I have a video that is placed at the origin of the screen, no rotation, as seen in this picture (ignore the background):
I apply a basic rectangle (no rotation for now) crop with setCropRectangle so that it cuts my video in half, and displays the right side as you can see here:
Now, I want to rotate my crop rectangle at 45 degrees. The test code I use looks something like this. I am just applying a rotating transform to my crop rectangle before I use it.

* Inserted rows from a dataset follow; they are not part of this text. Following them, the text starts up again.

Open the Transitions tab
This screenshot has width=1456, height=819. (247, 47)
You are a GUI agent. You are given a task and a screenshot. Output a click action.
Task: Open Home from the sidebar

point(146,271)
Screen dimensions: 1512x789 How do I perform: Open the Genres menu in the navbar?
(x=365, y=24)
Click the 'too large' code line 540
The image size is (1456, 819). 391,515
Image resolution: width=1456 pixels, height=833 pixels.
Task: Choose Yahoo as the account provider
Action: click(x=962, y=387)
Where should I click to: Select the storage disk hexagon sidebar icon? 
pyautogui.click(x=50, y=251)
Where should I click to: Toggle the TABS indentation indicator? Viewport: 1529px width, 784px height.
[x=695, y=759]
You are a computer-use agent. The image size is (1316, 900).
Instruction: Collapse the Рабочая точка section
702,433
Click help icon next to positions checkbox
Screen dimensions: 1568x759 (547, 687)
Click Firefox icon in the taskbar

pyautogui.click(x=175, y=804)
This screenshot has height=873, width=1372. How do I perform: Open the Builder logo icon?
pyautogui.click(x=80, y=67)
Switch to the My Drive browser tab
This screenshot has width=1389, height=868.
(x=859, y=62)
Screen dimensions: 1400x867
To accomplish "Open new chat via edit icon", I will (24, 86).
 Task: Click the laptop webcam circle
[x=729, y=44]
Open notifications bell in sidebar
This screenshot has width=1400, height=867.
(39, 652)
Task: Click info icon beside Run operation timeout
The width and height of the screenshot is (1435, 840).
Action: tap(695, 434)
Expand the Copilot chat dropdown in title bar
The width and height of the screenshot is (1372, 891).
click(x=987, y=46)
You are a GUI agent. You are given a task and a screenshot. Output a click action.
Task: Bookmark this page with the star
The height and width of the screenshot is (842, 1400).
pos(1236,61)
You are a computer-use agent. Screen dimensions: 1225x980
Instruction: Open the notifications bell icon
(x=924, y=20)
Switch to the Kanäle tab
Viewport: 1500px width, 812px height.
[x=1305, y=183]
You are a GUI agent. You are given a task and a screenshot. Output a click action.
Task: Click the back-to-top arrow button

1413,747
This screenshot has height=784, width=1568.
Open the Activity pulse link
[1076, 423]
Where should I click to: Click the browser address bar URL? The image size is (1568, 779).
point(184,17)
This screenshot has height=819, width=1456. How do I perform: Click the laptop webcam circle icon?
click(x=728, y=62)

let firstScale = CGFloat(0.8)
let FirstlayerInstruction = AVMutableVideoCompositionLayerInstruction(assetTrack: firstTrack!)
let Scale = CGAffineTransform(scaleX: firstScale, y: firstScale)
let Move = CGAffineTransform(translationX: 0, y: 0)
let Rotation = CGAffineTransform(rotationAngle: 0)
FirstlayerInstruction.setTransform(Scale.concatenating(Rotation).concatenating(Move), at: .zero)
let rectTransform = CGAffineTransform(rotationAngle: 45.degreesToRadians).concatenating(CGAffineTransform(translationX: firstTrack!.naturalSize.width/2, y: 0))
let rect = CGRect(x: 0, y: 0, width: firstTrack!.naturalSize.width/2, height: firstTrack!.naturalSize.height).applying(rectTransform)
FirstlayerInstruction.setCropRectangle(rect, at: .zero)
This is just some test data. You can see I pass 45.degreesToRadians as the rotation of the crop rectangle.
The result I get is not what I was expecting though:
Actual Result + Expected Result
As you can see, the crop rectangle ignores rotation for some reason and keeps a larger, square form, instead of a diamond shape. The same applies for any rotation, negative values, 30, 60, etc. Anything I use for rotating the crop rectangle is not actually rotated.
Is the Core Graphics API limited to doing this? How can I achieve my expected result?
You can not specify the angle of cropping. If you want to clip overlaid video, you have to create your own class
implementing AVVideoCompositing
protocol, and assign it as customVideoCompositorClass
property in your AVMutableVideoComposition
. In this class you can specify a custom way of rendering resulting frame from source pixel buffers.